The Cybersecurity and Infrastructure Security Agency (CISA) and the Federal Bureau of Investigation (FBI) are warning think tanks in the United States of ongoing attacks by advanced persistent threat (APT) actors that are often, but not exclusively aimed at individuals and organizations that focus on international affairs or national security policy.
According to the alert, to gain initial access to target networks threat actors utilize a variety of techniques, including spear phishing, third-party message services directed at both corporate and personal accounts, as well as exploitation of vulnerable web-facing devices and remote connection capabilities.
The two agencies also said that the COVID-19 pandemic gave hackers more ways to claim victims.
“Increased telework during the COVID-19 pandemic has expanded workforce reliance on remote connectivity, affording malicious actors more opportunities to exploit those connections and to blend in with increased traffic.
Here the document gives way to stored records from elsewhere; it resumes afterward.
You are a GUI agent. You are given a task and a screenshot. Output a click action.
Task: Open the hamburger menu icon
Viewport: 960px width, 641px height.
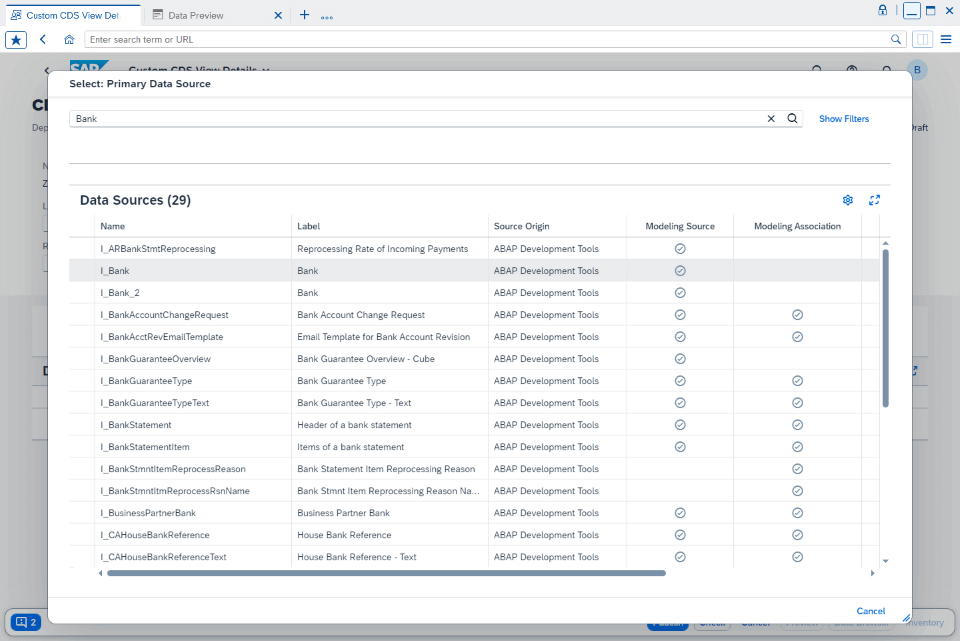[945, 38]
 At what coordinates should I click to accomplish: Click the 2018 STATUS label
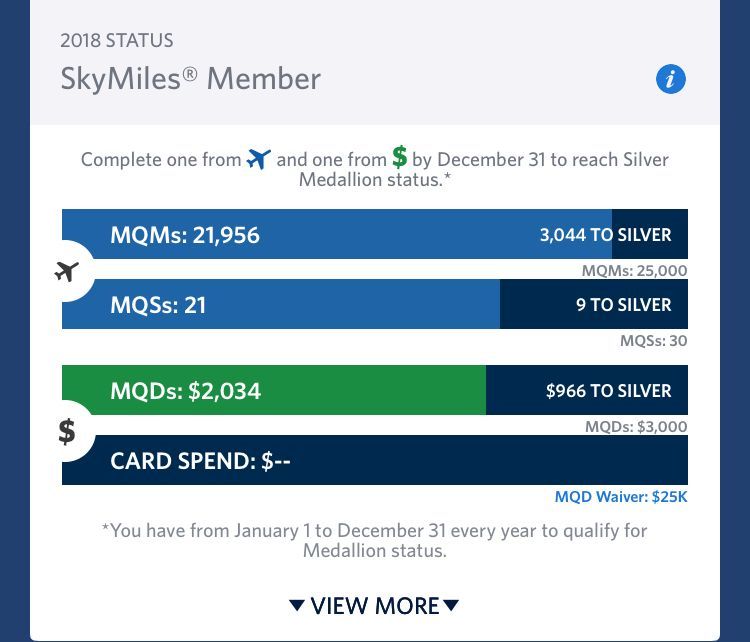(117, 41)

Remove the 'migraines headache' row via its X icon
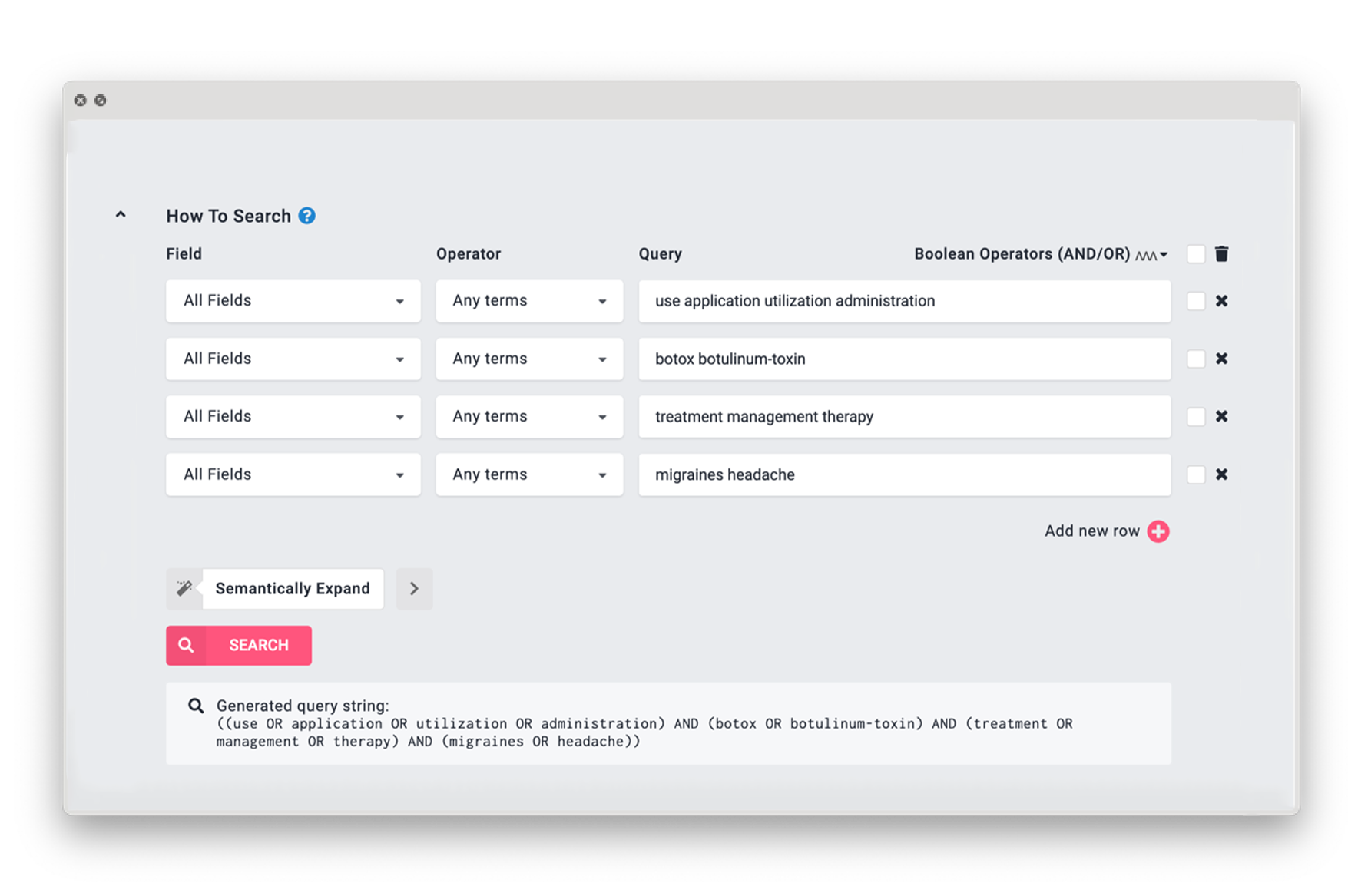click(1223, 474)
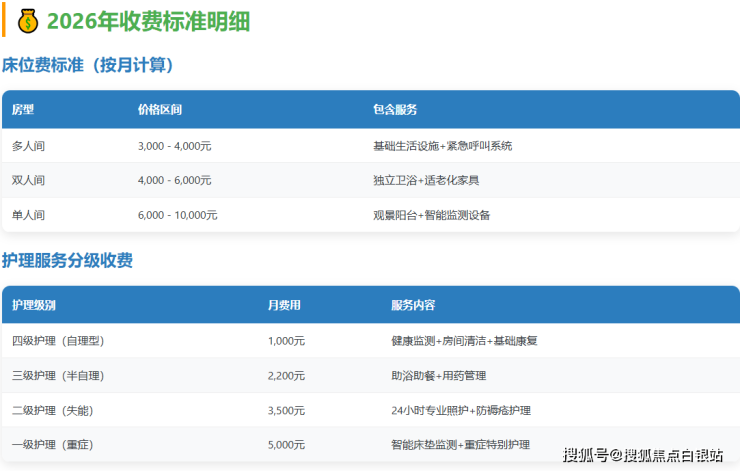Click the 价格区间 column header
This screenshot has width=740, height=471.
click(x=160, y=109)
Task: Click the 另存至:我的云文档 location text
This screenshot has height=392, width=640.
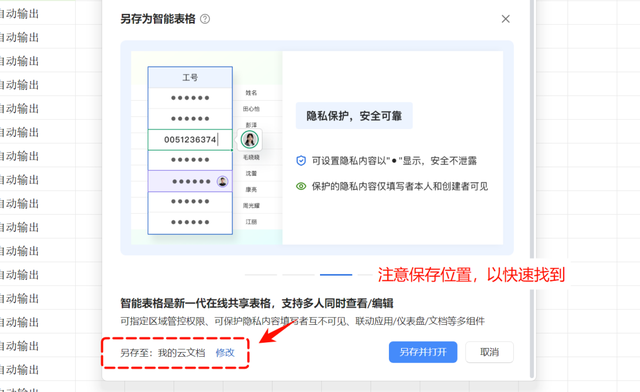Action: (162, 352)
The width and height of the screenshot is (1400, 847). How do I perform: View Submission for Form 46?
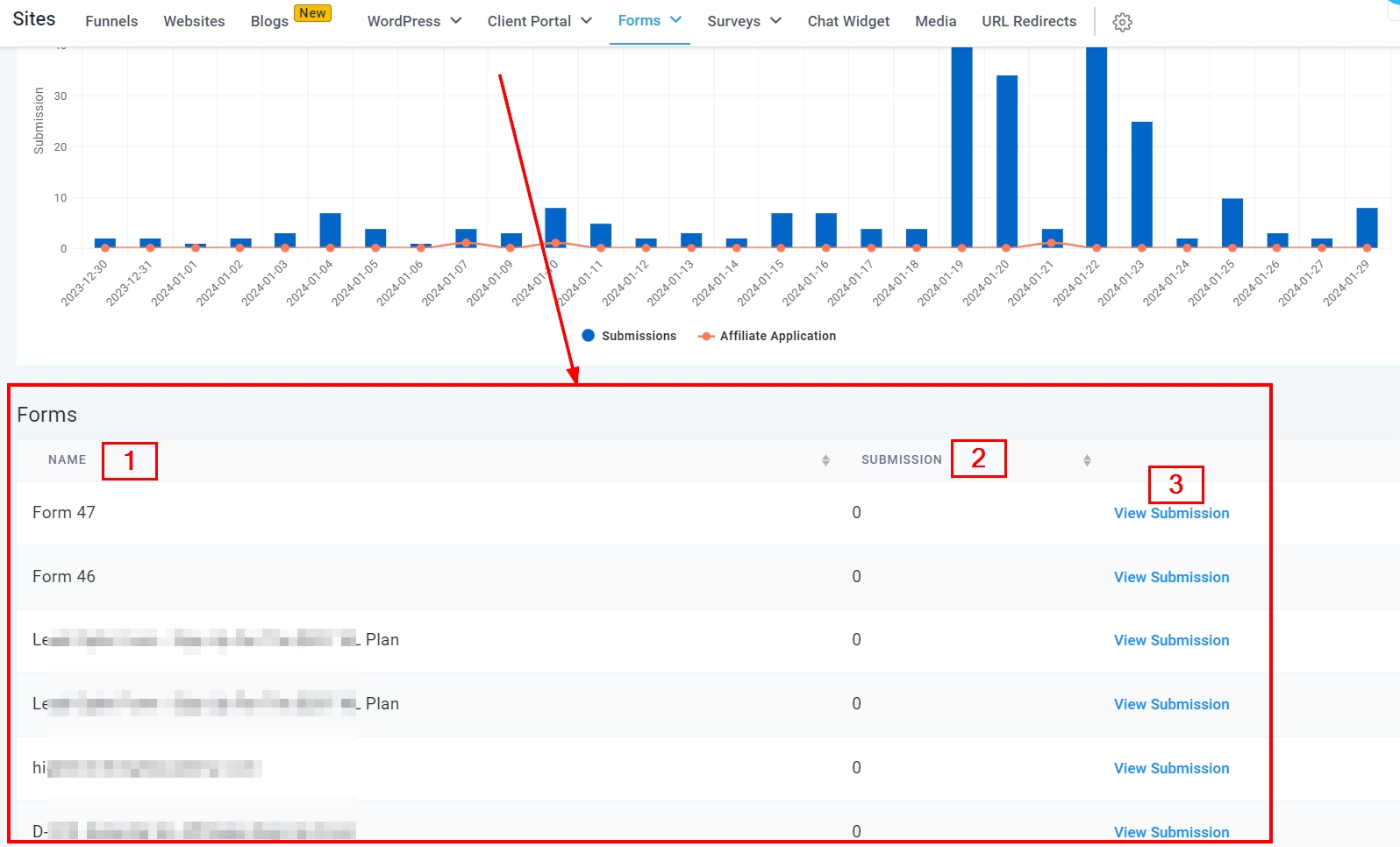[x=1171, y=577]
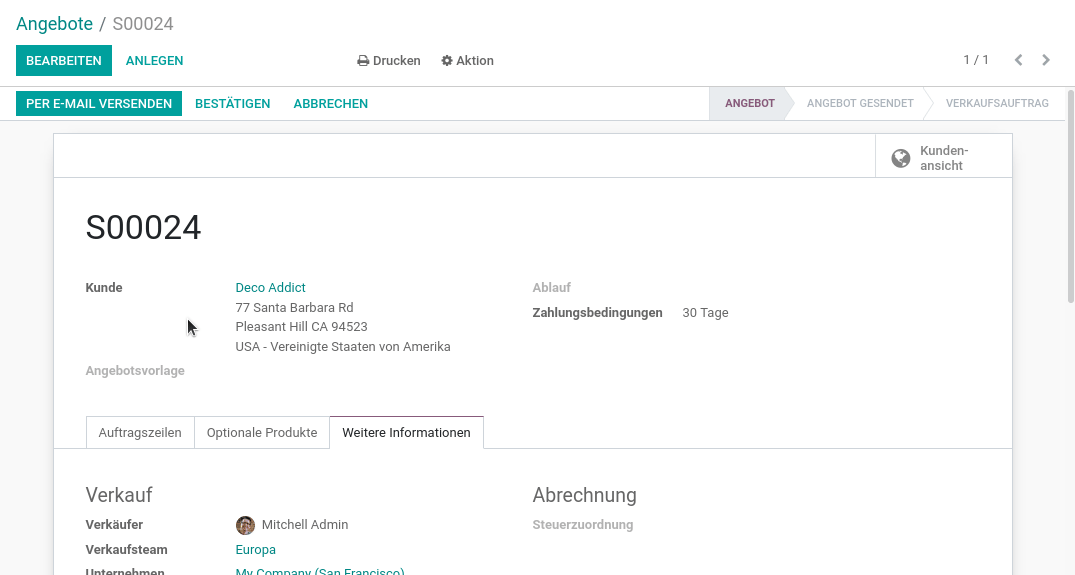The width and height of the screenshot is (1075, 575).
Task: Open the Aktion gear menu
Action: tap(467, 60)
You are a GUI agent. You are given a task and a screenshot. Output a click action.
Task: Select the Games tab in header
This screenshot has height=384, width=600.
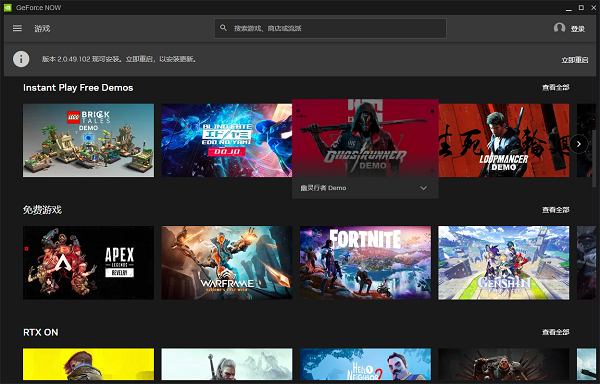click(42, 29)
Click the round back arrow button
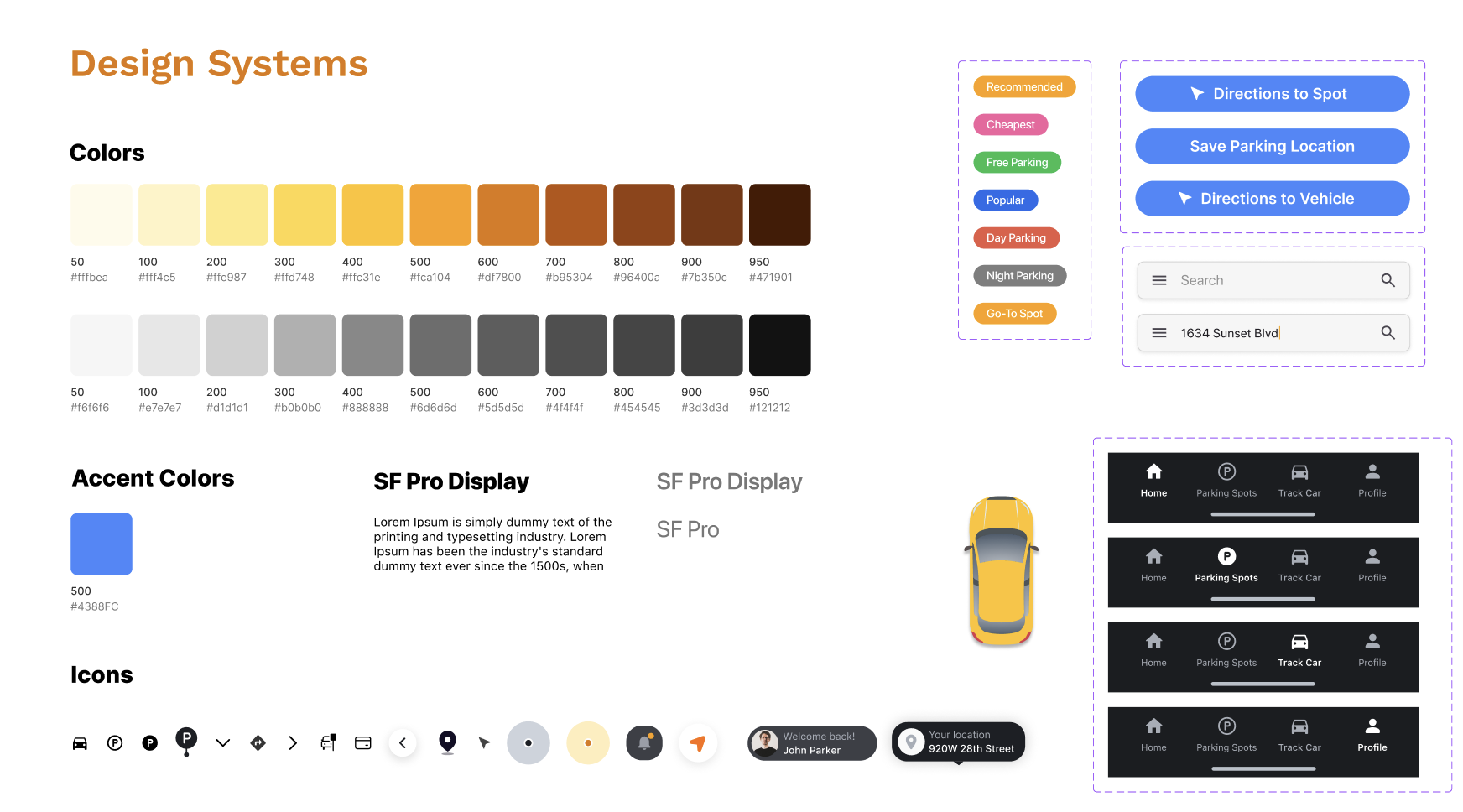This screenshot has width=1463, height=812. pos(403,743)
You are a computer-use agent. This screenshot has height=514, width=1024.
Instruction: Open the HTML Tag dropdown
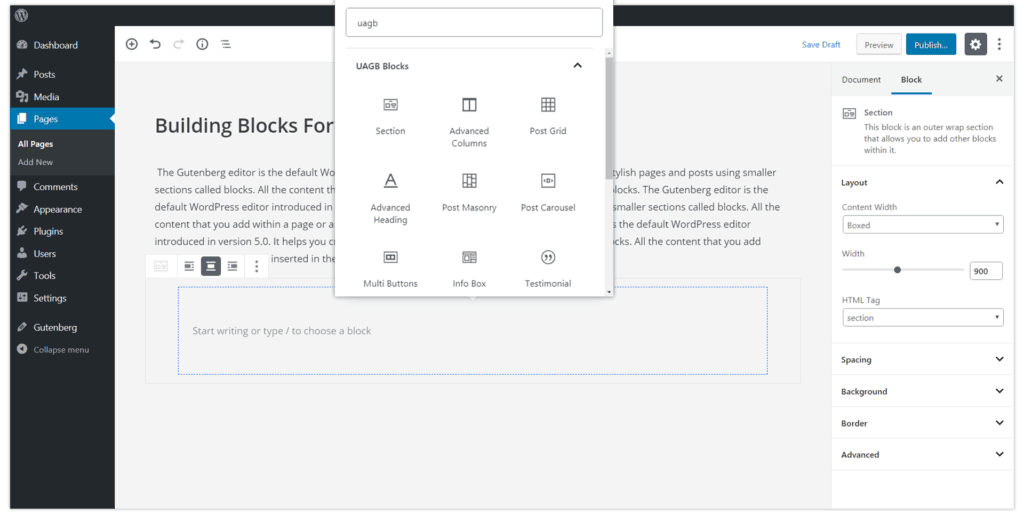tap(923, 318)
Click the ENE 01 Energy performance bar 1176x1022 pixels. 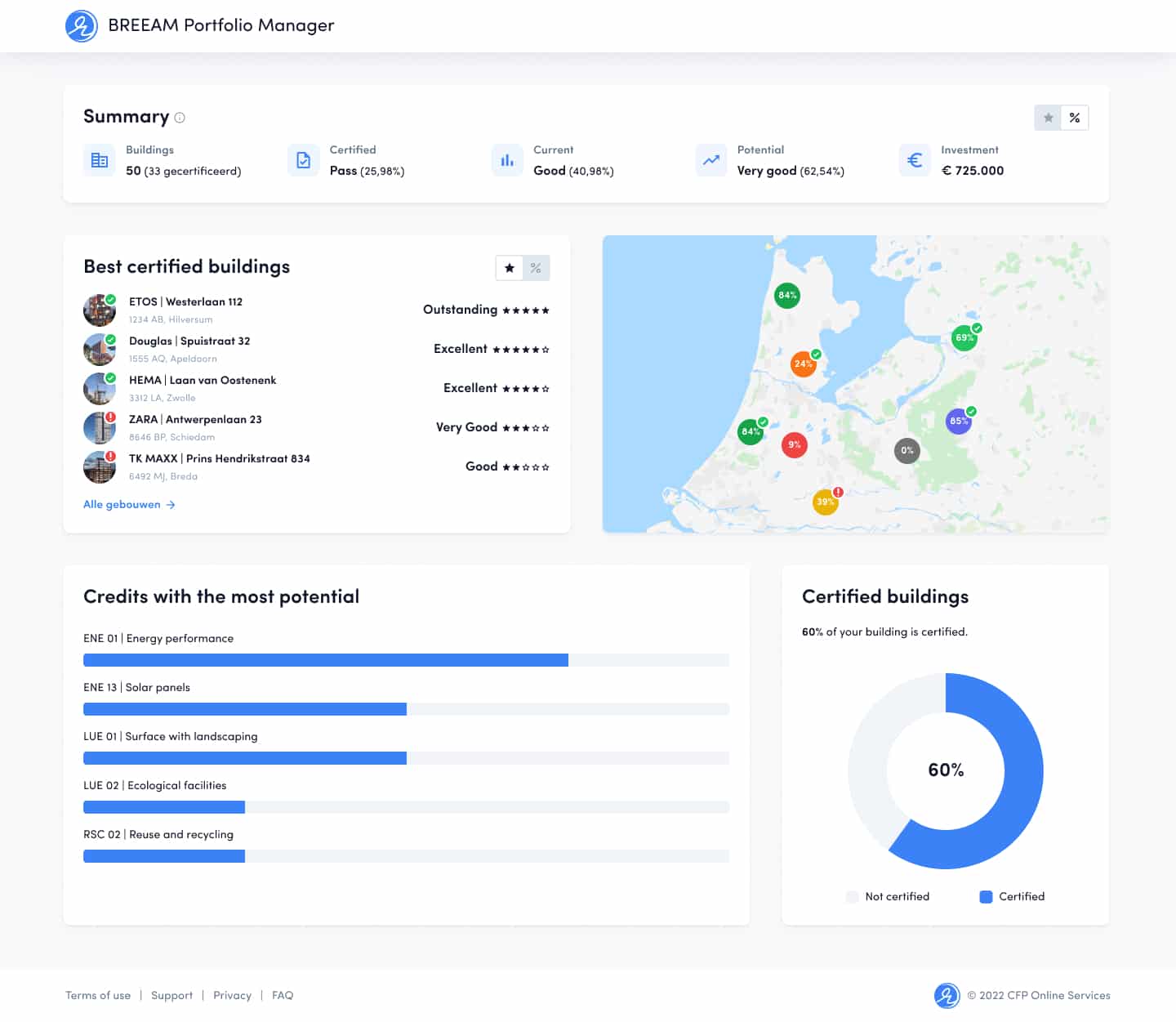[325, 660]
Attackers may leverage virtual private networks (VPNs) and other remote work tools to gain initial access or persistence on a victim’s network. When successful, these low-effort, high-reward approaches allow threat actors to steal sensitive information, acquire user credentials, and gain persistent access to victim networks,” the advisory explains.
For this reason, the FBI and CISA are advising individuals and organizations in the international affairs and national security sectors to implement network defense procedures to prevent or rapidly detect these attacks. The two agencies also provided technical details about tactics, techniques, and procedures (TTPs) employed by APT actors to compromise think tanks, as well as mitigations for leaders, users/staff, IT staff/cybersecurity personnel.